General-purpose char buffer used as array of structs with flexible array member

Question

You can't have arrays of structures with flexible array members.

This is the TL;DR of this question. And thinking about it, it makes perfect sense.

However, may one simulate an array of structures with flexible array member - let's call them swfam - of fixed size as below :

#include <assert.h>
#include <stdlib.h>


typedef struct {
    int foo;
    float bar[];
} swfam_t; // struct with FAM

typedef struct { // this one also has a FAM but we could have used a char array instead
    size_t size,  // element count in substruct
           count; // element count in this struct
    char data[];
} swfam_array_t;


#define sizeof_swfam(size) (sizeof(swfam_t) + (size_t)(size) * sizeof(float))


swfam_array_t *swfam_array_alloc(size_t size, size_t count) {
    swfam_array_t *a = malloc(sizeof(swfam_array_t) + count * sizeof_swfam(size));

    if (a) {
        a->size = size;
        a->count = count;
    }

    return a;
}

size_t swfam_array_index(swfam_array_t *a, size_t index) {
    assert(index < a->count && "index out of bounds");
    return index * sizeof_swfam(a->size);
}

swfam_t *swfam_array_at(swfam_array_t *a, size_t index) {
    return (swfam_t *)&a->data[swfam_array_index(a, index)];
}


int main(int argc, char *argv[]) {
    swfam_array_t *a = swfam_array_alloc(100, 1000);
    assert(a && "allocation failed");

    swfam_t *s = swfam_array_at(a, 42);

    s->foo = -18; // do random stuff..

Data shown -
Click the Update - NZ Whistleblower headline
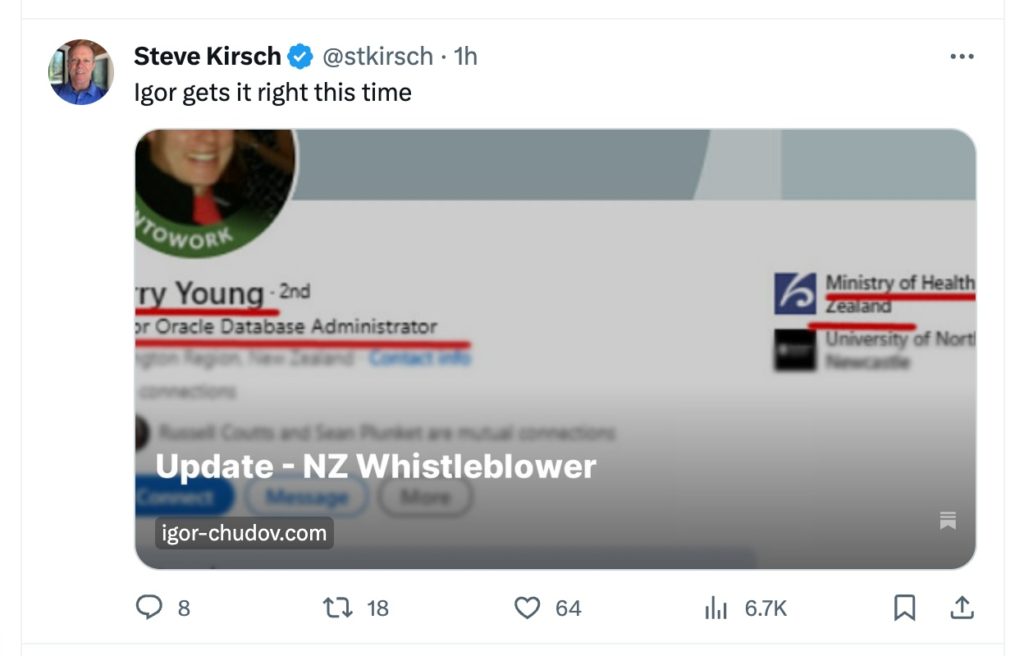The height and width of the screenshot is (656, 1024). 376,466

What is asked -
(1) In the C question about flexible array members, what short name does the author give to a structure with a flexible array member?
(2) Pick up the C question about flexible array members at its final line and write what follows.

Answers by task -
(1) swfam

(2)
    for (int i = 0; i < 1000; ++i)
        s->bar[i] = (i * 3.141592f) / s->foo;

    free(a);
    return 0;
}

Is the trick valid C99 / C11 ? Am I lurking towards undefined behaviour ?

Answer 1

One way to do this would be to use a pointer member instead of a flexible array. You would then have to manually allocate its size via malloc() et. al. [] is typically used only when the array is initialized on declaration, which is not possible with struct, which is essentially a definition, not a declaration. The ability to immediately declare an instance of the struct type does not change the nature of the definition, it's just for convenience.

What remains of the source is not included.